In your copy, each record should read exactly as it does below, and no pictures should be present.
[Excerpted data Boundary: Start]
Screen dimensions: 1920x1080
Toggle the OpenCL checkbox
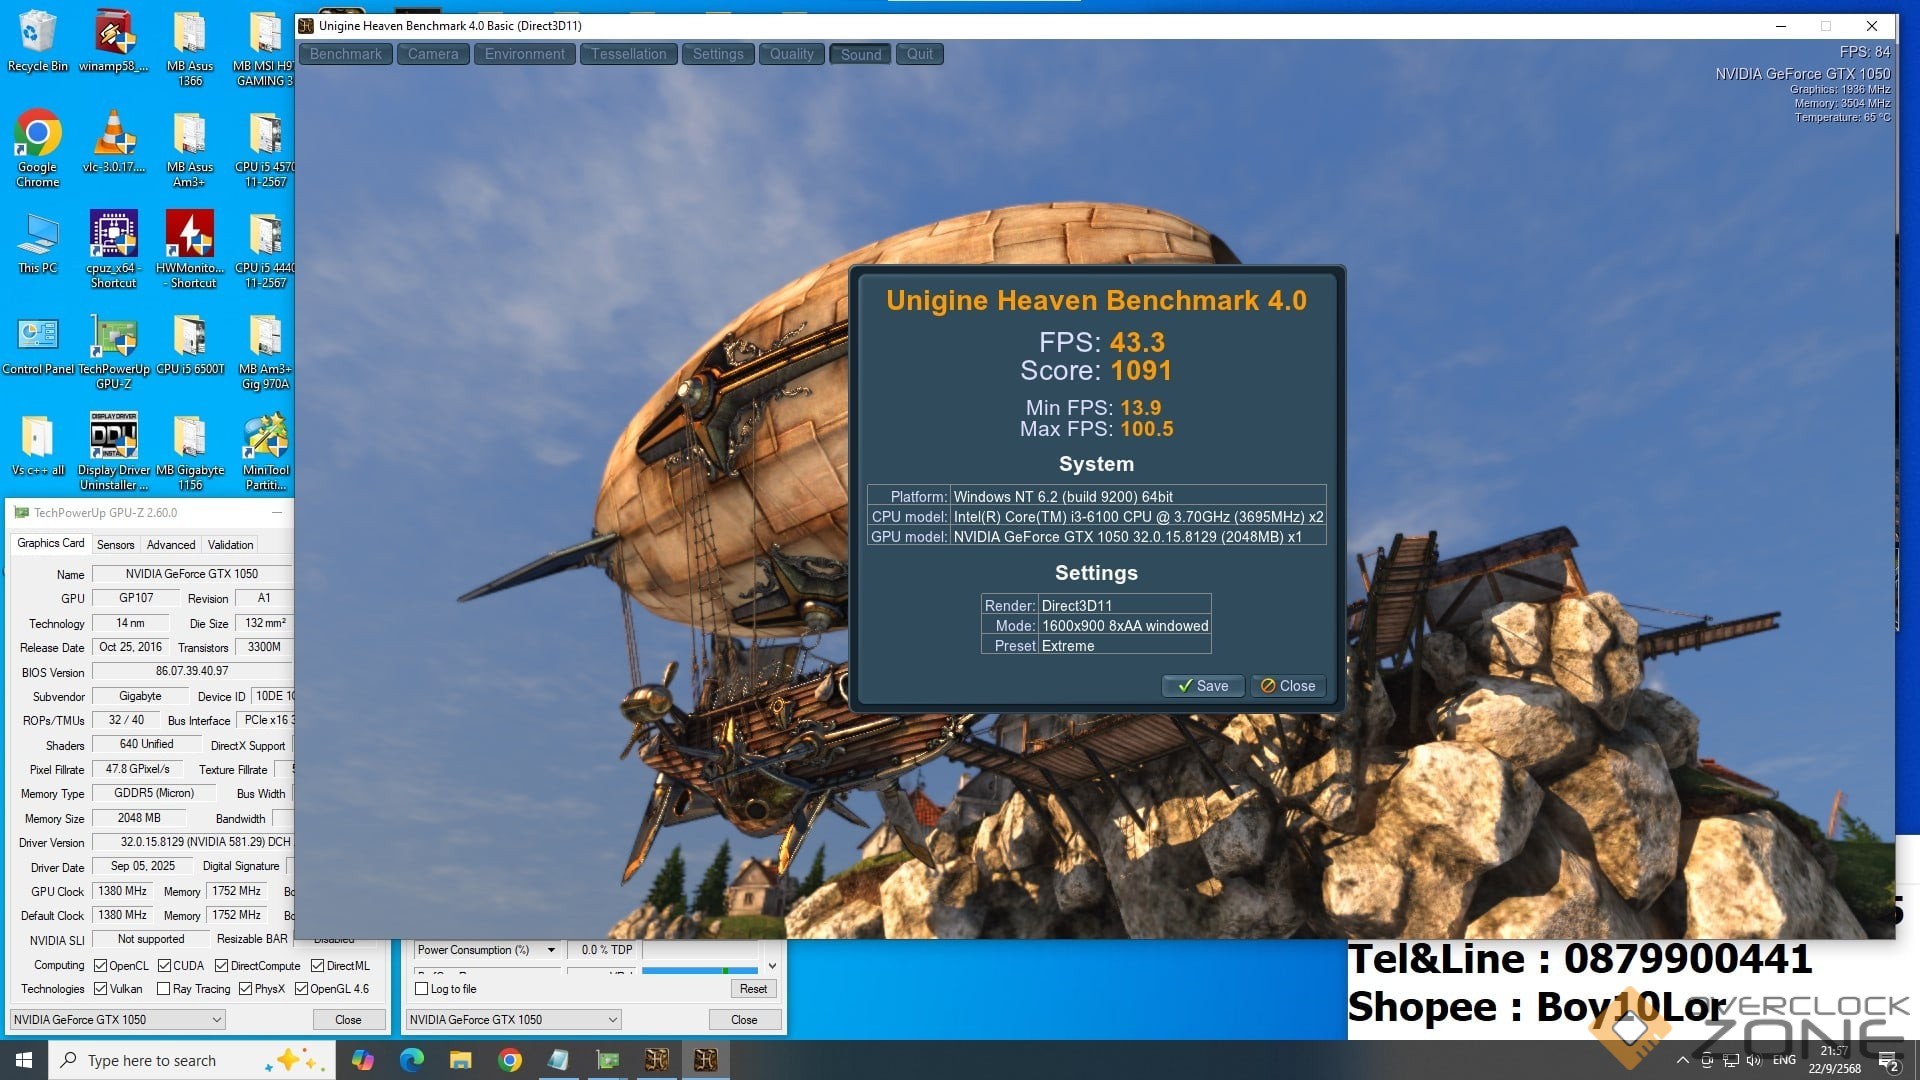point(100,966)
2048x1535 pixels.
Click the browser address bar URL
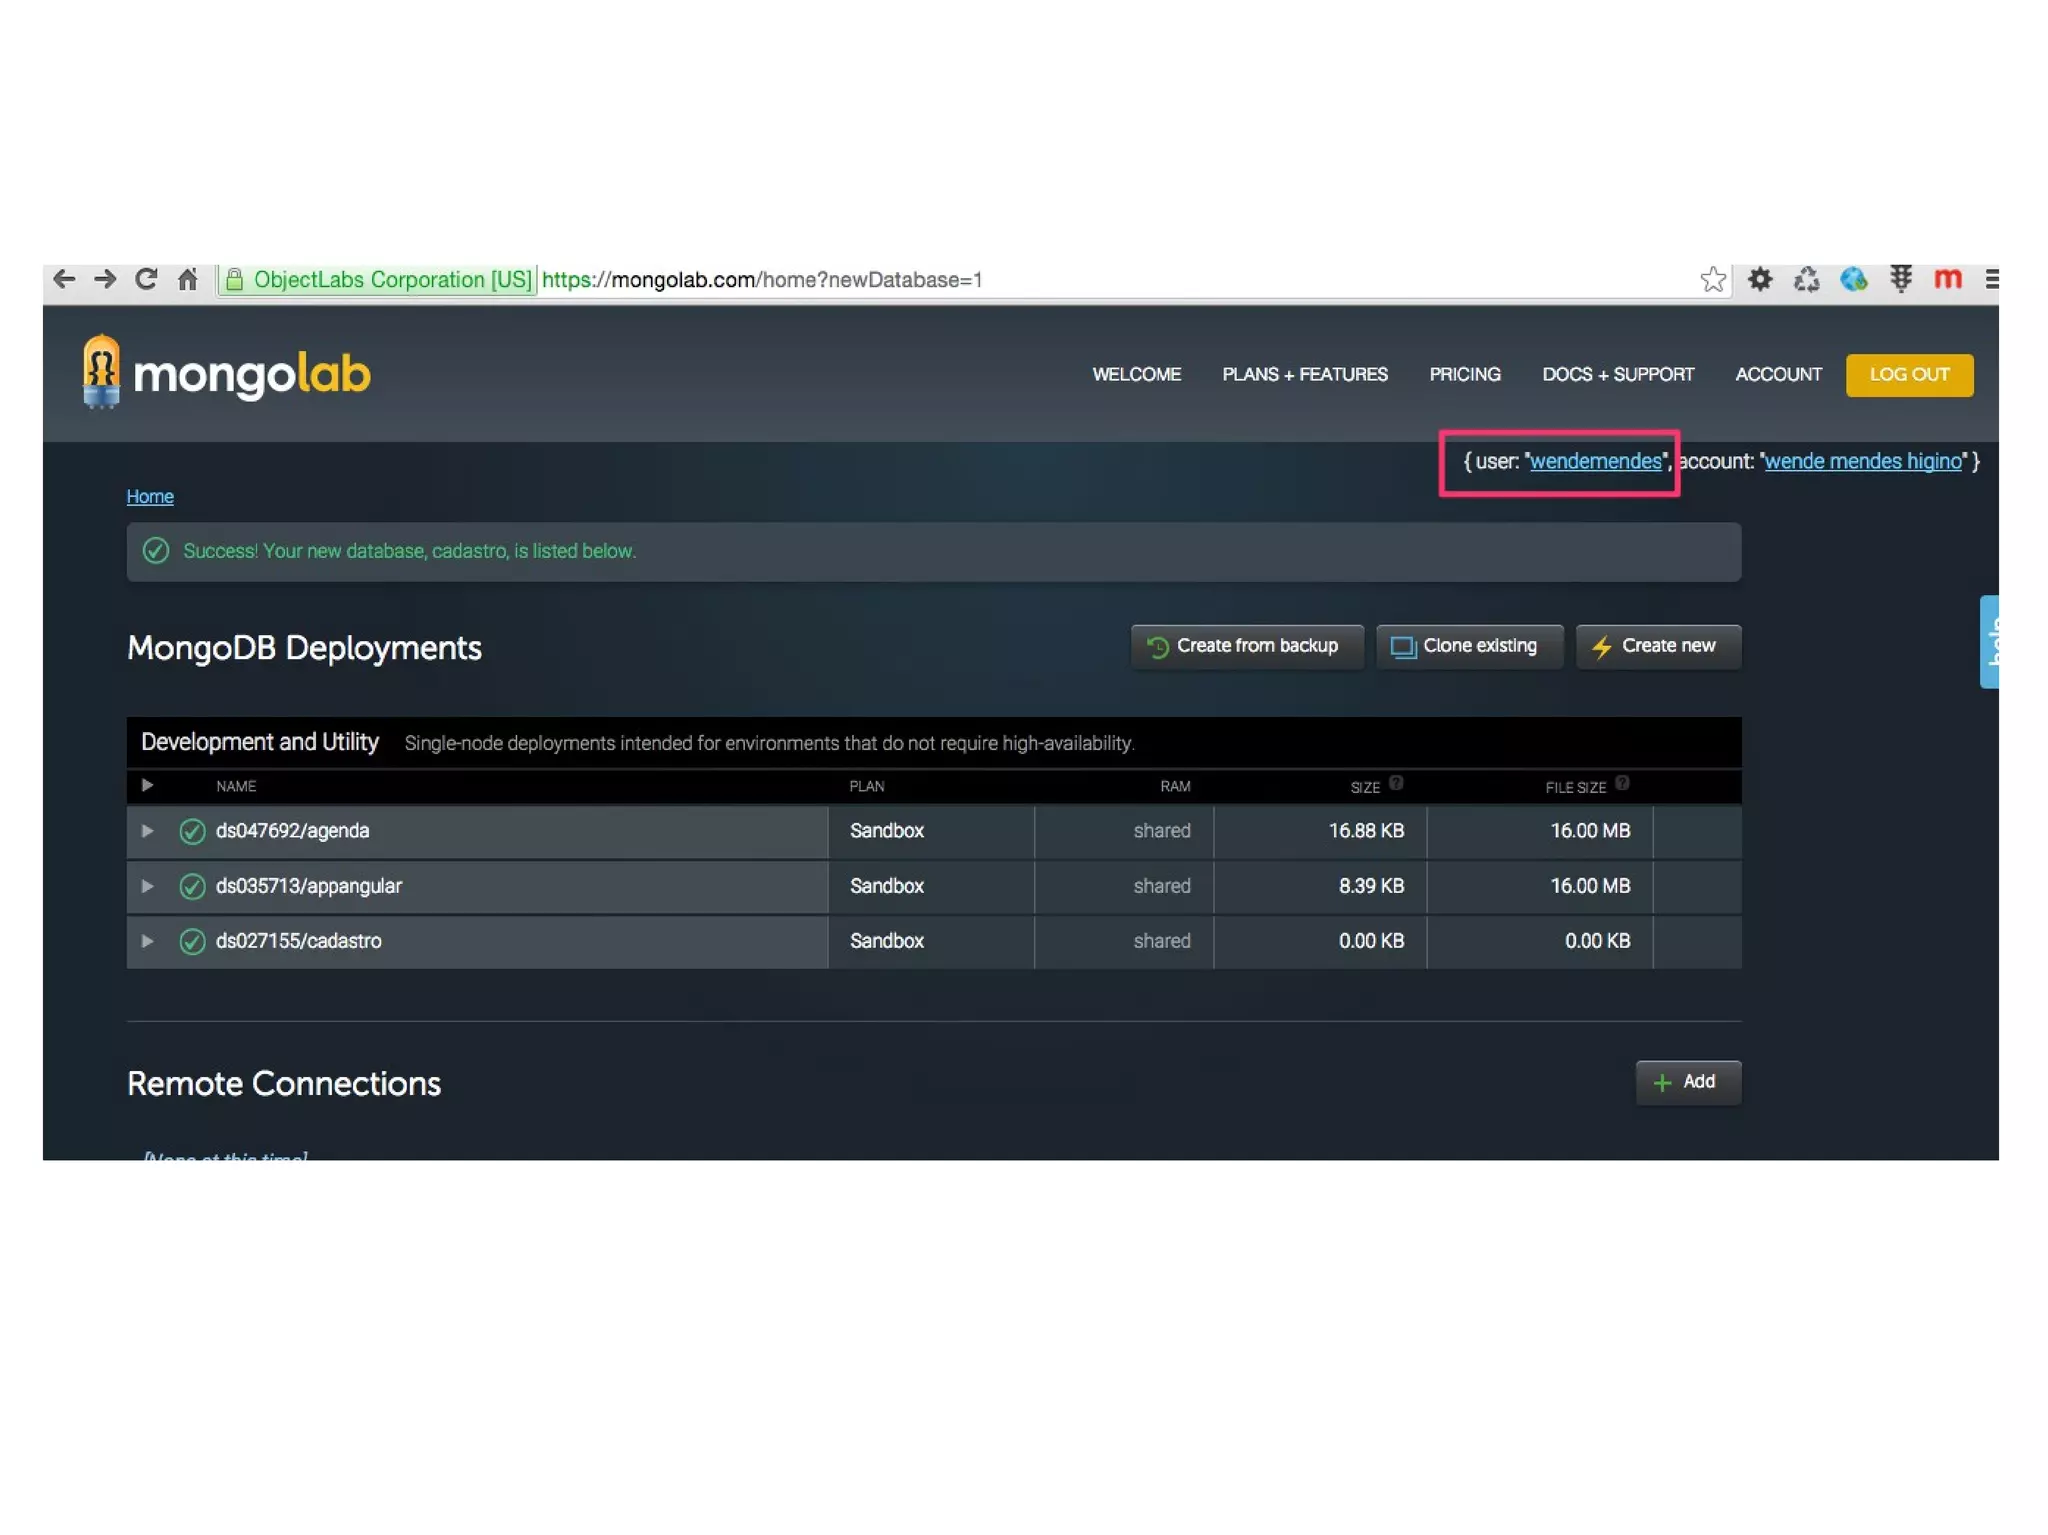762,280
[Excerpted data Boundary: End]
* **Task solution**:
Screen dimensions: 1920x1080
Toggle the OpenCL checkbox
point(100,966)
2048x1535 pixels.
Click the browser address bar URL
762,280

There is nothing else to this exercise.